If you are exceedingly rich, and get an NOC from your employer, then you can enter Milk and Honey on the Palm, and they do to die for cupcakes......


----------



## sabeenmansoor (Feb 13, 2012)

Whats their avg cup cake price as u know I will be needing cupcakes for 20 kids ? Thanks


----------



## Laowei (Nov 29, 2009)

Bigjimbo said:


> If you are exceedingly rich, and get an NOC from your employer, then you can enter Milk and Honey on the Palm, and they do to die for cupcakes......

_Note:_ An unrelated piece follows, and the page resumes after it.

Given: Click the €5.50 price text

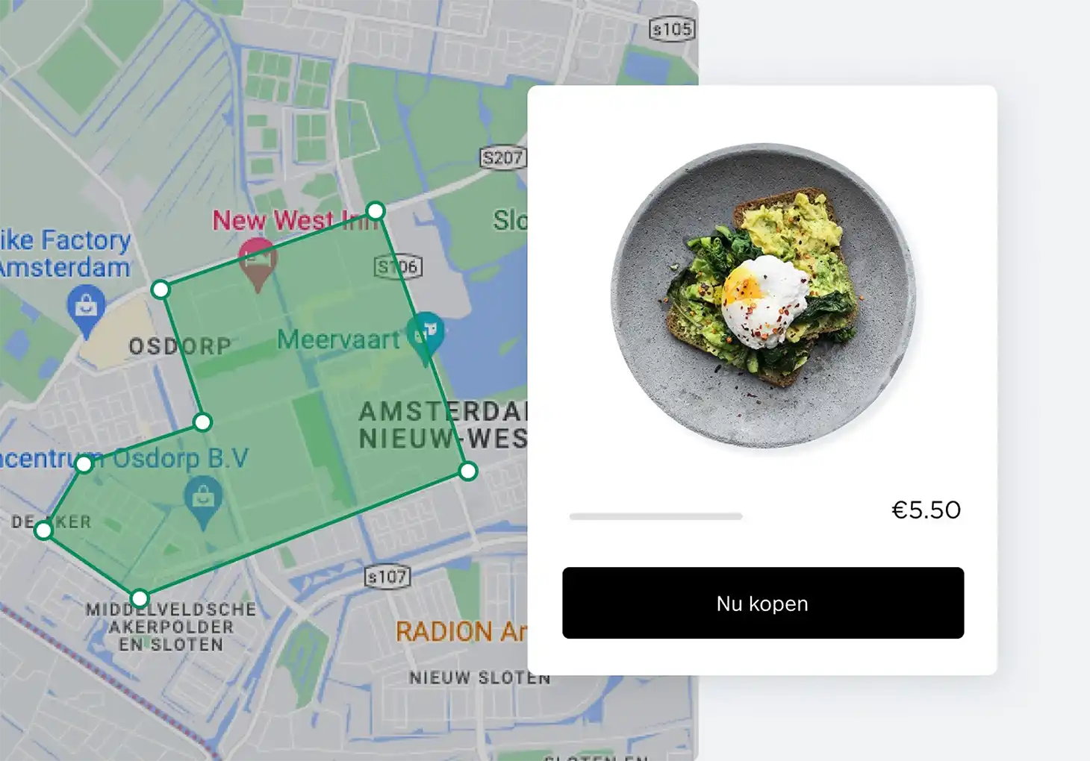Looking at the screenshot, I should coord(926,510).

Or you could just use the one in springs where you still have to be exceedingley rich but they forego the NOC as they appreciate that maybe not everyone works in the ghetto.


----------



## sabeenmansoor (Feb 13, 2012)

Confused ...


----------



## Laowei (Nov 29, 2009)

sabeenmansoor said:


> Whats their avg cup cake price as u know I will be needing cupcakes for 20 kids ? Thanks


Probably be able to buy 8 cupcakes and a 20 plastic spoons within the budget, Avoid any of the 'cupcake specialist' in the malls as you will be lucky to get them for 10dhs. A good bet is Kitsch cupcakes on Jumeriah beach road, they do great flavours for around 12dhs each 

http://www.kitschconcept.com/Kitschmenu.pdf


----------



## katiepotato (Apr 29, 2008)

You could also try Custom Cakes - I used them for a colleague's leaving party a few months ago and was very happy with the service. Prices are likely to be more reasonable than the "chain" cupcake stores too. Email [email protected] or call 050 814 5496.


----------



## sabeenmansoor (Feb 13, 2012)

Hmm nice advise ... I will try the custom cakes thanks and will also see the other reply too as u know it's not the cake ... It's for the party goody bags that the kids get after the birthday is over ... Even 12 dhms is fine too thanks guys once again


----------



## katiepotato (Apr 29, 2008)

Custom Cakes do cupcakes too. Maybe some mini ones would be good for party bags?


----------



## sabeenmansoor (Feb 13, 2012)

Hi katiepotato
Yes I was thinking about them
Will call them soon  thanks a lot for helping me


----------



## Enzoo (May 15, 2012)

sir, if you havent get in touch yet with the cupcakes shop, try this one, [email protected],
or better yet, call them at 055 56 211 98. happy cupcakes hunting.


----------



## sabeenmansoor (Feb 13, 2012)

Thanks a lot enzoo I will call them today ....


----------



## Enzoo (May 15, 2012)

you are welcome sir.


----------



## sabeenmansoor (Feb 13, 2012)

Ahem :-( I m not "sir" I am a lady ...


----------